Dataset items
——————————

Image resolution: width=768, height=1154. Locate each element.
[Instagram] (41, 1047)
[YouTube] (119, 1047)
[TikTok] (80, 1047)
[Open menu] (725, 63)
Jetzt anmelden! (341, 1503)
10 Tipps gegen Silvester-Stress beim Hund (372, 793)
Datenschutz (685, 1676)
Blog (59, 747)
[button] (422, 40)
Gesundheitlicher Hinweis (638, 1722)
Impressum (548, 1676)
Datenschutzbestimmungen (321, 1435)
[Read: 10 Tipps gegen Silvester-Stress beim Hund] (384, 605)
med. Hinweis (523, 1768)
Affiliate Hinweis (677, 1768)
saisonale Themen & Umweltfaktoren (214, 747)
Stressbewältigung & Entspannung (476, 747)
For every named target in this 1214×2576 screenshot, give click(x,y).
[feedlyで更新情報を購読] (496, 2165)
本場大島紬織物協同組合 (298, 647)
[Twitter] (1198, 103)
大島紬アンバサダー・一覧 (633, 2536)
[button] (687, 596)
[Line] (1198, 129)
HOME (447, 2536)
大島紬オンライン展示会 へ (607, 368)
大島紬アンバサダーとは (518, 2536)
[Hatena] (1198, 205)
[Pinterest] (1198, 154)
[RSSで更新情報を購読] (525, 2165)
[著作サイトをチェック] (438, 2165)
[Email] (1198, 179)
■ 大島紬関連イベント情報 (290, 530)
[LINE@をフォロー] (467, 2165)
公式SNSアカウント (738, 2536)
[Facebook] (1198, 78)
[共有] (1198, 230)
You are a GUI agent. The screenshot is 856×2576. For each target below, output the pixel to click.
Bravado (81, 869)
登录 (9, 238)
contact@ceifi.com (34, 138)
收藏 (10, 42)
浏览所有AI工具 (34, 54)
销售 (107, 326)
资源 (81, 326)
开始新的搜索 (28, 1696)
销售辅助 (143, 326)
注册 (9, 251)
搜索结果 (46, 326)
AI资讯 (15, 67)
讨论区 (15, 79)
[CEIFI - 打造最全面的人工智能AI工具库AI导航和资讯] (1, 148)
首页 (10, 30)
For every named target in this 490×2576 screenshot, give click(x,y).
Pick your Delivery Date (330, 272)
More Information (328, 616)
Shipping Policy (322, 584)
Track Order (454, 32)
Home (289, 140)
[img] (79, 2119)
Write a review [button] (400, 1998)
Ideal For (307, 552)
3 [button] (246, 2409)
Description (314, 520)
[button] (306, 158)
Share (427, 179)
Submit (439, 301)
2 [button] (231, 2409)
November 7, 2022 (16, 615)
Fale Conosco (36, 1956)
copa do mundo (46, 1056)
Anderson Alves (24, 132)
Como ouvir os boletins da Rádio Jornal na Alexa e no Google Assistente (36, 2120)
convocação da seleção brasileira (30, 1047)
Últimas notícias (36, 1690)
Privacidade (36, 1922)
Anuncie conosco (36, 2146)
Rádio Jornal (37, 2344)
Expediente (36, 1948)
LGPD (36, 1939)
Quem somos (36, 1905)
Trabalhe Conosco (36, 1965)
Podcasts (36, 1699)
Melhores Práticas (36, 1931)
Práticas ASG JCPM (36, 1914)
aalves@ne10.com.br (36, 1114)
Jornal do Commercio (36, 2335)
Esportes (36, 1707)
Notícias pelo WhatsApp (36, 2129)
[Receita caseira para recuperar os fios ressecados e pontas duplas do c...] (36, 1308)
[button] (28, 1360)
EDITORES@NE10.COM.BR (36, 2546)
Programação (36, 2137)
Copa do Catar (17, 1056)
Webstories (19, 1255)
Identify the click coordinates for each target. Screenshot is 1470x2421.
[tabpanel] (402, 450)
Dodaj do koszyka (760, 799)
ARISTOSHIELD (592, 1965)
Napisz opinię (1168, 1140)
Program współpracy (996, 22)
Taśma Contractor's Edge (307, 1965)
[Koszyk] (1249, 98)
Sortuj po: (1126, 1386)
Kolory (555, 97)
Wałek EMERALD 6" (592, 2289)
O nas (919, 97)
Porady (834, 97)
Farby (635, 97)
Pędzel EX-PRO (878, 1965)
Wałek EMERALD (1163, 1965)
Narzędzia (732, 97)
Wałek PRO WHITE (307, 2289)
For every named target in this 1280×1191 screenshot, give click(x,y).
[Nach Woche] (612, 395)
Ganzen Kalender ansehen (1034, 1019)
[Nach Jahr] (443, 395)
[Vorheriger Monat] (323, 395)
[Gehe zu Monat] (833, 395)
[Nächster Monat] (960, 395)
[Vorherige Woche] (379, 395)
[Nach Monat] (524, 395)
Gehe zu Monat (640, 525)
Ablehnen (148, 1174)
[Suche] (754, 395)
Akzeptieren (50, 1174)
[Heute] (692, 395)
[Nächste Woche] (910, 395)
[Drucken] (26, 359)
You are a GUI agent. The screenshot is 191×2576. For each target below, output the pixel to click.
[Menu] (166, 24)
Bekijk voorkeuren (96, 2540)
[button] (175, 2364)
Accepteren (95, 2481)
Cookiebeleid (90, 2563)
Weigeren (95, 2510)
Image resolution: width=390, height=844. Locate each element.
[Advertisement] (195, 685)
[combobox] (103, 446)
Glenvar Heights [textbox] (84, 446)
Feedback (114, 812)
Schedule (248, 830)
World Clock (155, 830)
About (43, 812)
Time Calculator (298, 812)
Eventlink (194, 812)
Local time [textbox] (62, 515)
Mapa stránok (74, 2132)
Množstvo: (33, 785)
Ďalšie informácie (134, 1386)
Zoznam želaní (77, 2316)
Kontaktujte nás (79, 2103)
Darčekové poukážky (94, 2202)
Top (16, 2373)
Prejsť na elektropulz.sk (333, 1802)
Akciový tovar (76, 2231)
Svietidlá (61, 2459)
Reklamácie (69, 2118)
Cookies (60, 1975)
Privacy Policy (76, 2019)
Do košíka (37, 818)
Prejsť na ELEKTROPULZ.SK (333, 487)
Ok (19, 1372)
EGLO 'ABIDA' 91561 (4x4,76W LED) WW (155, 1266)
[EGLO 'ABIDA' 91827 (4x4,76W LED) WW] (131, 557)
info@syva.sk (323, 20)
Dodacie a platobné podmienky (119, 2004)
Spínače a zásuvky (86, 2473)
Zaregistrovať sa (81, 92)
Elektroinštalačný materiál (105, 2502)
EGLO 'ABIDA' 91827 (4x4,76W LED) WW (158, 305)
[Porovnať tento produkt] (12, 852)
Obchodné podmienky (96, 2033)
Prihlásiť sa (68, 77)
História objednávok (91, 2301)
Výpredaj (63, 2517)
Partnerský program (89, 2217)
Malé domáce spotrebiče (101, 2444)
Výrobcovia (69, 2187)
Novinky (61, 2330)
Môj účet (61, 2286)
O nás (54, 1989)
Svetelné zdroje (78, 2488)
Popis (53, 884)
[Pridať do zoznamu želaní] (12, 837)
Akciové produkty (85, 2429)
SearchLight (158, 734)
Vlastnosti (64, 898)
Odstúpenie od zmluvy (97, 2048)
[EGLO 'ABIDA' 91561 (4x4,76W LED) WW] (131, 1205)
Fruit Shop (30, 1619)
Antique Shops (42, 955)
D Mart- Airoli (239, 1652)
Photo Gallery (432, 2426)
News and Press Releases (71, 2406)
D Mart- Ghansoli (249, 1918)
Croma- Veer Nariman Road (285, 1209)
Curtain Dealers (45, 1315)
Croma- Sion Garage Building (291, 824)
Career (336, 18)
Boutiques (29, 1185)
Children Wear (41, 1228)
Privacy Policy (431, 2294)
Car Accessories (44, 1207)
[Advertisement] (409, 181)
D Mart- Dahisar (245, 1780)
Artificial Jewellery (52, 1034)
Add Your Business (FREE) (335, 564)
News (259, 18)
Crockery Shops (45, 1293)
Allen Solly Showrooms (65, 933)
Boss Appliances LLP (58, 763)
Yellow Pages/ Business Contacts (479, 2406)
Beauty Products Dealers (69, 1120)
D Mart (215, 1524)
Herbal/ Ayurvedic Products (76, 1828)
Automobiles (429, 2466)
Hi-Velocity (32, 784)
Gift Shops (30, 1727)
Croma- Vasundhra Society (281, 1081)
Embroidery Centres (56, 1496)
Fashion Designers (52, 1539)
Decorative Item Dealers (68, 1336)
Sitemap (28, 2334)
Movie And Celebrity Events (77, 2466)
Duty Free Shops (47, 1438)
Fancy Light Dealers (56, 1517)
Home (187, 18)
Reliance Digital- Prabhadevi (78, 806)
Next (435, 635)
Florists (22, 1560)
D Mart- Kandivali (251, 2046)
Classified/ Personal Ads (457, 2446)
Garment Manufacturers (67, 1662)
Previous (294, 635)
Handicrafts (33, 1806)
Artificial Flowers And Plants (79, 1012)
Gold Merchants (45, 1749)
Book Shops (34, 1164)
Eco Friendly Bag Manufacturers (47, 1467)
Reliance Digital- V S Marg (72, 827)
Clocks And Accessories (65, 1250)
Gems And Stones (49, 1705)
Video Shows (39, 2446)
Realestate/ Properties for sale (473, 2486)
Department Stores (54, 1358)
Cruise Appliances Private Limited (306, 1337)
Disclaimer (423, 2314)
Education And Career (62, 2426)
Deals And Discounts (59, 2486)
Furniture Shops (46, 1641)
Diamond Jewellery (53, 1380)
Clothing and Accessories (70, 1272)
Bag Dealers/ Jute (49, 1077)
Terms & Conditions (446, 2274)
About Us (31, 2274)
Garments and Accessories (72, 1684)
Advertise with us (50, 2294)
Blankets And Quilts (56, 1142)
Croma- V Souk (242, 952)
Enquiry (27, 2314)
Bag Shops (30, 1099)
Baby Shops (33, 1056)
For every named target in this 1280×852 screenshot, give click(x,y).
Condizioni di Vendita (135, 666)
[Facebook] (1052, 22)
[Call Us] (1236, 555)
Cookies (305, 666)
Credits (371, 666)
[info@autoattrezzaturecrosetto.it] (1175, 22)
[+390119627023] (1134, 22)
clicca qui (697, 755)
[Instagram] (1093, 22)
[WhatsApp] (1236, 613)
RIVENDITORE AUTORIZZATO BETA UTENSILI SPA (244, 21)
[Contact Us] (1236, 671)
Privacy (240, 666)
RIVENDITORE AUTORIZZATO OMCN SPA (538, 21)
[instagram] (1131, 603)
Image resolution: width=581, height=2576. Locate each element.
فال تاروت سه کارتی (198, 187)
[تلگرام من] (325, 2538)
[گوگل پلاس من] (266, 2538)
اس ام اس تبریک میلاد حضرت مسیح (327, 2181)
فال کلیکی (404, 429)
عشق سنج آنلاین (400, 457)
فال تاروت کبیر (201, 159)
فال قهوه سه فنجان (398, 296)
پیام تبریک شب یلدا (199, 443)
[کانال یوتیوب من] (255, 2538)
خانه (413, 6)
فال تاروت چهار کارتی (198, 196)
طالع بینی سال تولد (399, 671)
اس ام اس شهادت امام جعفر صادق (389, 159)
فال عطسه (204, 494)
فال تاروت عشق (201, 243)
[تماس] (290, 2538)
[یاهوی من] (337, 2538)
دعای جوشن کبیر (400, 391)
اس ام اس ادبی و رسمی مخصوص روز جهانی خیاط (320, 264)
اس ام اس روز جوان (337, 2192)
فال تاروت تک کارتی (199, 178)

——————————

AIM OF THE EXERCISE: Only the lines that contain the string "Image" should be copied from the entries above.

COMPLETED EXERCISE:
Image resolution: width=768, height=1154. Locate each element.
Image resolution: width=390, height=844. Locate each element.
Image resolution: width=581, height=2576. Locate each element.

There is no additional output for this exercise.